*WHAT IS REQUIRED*
For the entries that follow, tally the lines holding the string "computer". Give the total and nothing else.

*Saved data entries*
——————————

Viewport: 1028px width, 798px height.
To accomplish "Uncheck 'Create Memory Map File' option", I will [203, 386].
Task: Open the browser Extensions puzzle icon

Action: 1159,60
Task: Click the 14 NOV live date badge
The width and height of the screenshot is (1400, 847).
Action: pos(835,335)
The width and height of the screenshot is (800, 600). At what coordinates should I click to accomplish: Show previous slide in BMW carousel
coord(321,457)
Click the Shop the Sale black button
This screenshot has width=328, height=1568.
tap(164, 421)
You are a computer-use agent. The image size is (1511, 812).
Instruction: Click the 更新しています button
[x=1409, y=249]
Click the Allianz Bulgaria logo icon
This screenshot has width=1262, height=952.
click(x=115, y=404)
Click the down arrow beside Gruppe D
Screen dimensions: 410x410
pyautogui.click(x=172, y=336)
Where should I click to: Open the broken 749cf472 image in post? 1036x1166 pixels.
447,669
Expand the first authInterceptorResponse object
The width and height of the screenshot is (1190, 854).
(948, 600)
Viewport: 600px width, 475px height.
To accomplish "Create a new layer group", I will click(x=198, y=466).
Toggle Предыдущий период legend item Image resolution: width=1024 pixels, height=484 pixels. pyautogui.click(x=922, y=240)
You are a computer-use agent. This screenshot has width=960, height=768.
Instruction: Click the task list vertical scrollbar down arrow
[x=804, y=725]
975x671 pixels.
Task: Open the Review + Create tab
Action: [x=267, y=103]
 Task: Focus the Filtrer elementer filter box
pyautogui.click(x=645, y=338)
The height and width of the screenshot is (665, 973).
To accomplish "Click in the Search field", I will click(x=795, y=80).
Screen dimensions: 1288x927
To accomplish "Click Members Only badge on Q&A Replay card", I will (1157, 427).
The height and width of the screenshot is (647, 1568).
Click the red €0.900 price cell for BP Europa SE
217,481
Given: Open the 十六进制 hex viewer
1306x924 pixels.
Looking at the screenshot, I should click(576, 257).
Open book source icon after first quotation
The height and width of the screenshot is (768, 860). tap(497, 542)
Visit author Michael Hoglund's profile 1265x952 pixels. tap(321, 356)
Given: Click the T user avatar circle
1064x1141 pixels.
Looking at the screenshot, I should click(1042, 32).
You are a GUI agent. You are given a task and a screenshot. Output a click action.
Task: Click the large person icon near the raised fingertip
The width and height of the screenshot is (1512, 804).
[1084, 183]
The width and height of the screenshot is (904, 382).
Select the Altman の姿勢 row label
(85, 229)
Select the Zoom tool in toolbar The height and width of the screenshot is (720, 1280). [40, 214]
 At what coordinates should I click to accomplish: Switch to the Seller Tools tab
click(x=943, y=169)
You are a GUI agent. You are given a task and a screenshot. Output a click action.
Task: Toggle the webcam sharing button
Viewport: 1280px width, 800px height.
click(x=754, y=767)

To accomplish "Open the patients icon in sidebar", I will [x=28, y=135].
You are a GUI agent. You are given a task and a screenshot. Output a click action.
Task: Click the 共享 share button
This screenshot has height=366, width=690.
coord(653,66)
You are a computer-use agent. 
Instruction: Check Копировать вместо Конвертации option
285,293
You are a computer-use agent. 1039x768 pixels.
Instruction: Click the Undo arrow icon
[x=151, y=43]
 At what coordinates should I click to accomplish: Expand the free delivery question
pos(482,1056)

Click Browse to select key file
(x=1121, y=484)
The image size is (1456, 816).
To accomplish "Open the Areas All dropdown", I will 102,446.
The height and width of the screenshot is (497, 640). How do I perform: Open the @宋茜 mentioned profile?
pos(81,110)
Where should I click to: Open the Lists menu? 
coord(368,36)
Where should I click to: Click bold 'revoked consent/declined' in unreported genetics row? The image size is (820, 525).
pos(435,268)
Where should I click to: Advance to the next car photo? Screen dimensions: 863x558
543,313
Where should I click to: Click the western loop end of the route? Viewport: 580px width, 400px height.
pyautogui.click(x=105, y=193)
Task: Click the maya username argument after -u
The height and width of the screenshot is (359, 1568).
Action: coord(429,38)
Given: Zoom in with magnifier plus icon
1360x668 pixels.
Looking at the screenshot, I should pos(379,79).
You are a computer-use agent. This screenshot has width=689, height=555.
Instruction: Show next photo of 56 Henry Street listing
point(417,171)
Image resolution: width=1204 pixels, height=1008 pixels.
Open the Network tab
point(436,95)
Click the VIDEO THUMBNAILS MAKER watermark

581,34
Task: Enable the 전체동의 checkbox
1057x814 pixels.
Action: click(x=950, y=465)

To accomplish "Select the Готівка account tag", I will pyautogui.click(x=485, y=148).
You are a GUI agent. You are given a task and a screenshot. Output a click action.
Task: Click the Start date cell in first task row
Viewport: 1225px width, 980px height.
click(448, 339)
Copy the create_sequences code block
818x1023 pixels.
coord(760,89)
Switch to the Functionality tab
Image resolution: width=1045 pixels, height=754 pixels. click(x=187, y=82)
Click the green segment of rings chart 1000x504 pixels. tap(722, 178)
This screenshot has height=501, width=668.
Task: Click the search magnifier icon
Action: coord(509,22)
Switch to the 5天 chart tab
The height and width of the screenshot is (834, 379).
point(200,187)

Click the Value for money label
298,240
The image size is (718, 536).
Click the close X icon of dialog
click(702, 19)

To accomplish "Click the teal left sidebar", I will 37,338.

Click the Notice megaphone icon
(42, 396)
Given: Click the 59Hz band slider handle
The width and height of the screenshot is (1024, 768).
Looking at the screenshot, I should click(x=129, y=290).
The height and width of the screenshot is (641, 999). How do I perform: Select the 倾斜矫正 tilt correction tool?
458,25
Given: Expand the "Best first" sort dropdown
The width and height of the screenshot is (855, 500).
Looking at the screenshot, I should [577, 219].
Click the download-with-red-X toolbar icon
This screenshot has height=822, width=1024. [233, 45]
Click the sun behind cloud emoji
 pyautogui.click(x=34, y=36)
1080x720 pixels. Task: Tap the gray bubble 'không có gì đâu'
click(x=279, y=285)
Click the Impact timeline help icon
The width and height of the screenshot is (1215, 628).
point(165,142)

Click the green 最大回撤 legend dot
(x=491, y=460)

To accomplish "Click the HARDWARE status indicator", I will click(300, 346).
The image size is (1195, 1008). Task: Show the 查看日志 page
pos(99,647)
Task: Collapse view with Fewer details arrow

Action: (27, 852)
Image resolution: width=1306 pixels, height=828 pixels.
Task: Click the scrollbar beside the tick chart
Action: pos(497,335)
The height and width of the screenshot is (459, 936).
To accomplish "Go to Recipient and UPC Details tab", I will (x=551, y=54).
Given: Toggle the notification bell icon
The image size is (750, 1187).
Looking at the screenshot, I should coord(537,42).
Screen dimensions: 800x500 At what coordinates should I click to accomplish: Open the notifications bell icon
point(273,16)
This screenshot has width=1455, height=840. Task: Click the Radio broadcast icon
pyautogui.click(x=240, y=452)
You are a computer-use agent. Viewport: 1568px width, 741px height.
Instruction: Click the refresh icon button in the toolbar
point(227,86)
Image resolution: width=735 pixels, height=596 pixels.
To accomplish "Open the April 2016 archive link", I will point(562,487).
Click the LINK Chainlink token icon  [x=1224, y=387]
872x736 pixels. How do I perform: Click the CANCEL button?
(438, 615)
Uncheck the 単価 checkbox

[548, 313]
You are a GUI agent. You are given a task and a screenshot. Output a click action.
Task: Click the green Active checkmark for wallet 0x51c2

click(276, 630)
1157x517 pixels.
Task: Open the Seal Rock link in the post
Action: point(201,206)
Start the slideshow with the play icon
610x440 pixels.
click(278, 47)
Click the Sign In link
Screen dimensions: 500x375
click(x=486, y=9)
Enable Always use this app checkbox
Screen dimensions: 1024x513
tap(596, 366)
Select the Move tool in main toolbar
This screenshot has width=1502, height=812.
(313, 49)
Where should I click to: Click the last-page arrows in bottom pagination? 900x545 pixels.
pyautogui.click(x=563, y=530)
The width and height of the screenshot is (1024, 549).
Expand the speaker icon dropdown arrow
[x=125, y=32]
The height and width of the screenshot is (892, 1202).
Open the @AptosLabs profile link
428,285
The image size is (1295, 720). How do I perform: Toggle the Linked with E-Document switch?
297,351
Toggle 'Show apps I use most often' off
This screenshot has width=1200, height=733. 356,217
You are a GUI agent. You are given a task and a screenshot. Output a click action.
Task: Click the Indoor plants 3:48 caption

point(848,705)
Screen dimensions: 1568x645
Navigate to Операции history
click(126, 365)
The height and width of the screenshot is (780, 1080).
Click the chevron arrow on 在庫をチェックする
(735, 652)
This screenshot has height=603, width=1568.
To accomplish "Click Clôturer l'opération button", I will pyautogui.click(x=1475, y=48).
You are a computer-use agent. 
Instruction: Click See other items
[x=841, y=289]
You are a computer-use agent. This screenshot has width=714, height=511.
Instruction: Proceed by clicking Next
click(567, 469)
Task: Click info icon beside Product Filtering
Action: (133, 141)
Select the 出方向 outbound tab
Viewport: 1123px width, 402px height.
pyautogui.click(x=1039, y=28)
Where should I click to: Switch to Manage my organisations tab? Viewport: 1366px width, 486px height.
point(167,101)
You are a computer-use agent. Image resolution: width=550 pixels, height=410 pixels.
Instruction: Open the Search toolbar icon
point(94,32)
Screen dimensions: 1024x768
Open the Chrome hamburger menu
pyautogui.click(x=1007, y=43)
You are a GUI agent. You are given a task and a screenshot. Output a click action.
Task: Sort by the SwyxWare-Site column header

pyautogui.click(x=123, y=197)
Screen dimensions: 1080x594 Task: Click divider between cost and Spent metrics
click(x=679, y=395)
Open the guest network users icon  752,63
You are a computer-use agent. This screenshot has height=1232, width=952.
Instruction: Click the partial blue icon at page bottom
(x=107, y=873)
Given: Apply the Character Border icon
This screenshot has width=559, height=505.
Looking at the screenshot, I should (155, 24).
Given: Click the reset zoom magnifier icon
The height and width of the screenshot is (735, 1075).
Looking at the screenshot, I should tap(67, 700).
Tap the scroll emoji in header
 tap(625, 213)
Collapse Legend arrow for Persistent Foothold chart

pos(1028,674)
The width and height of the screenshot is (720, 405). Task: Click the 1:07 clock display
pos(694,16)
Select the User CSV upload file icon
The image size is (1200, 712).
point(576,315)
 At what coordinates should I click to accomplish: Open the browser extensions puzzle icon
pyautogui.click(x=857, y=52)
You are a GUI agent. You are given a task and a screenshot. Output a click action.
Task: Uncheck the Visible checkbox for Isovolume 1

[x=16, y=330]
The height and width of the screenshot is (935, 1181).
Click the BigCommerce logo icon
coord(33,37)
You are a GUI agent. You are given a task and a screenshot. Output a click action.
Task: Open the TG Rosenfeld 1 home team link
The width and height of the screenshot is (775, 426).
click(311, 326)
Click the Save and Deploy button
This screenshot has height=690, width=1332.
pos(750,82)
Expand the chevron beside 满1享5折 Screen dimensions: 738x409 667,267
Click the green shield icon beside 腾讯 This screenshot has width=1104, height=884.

——————————

*SOLUTION TO THIS PROBLEM*
10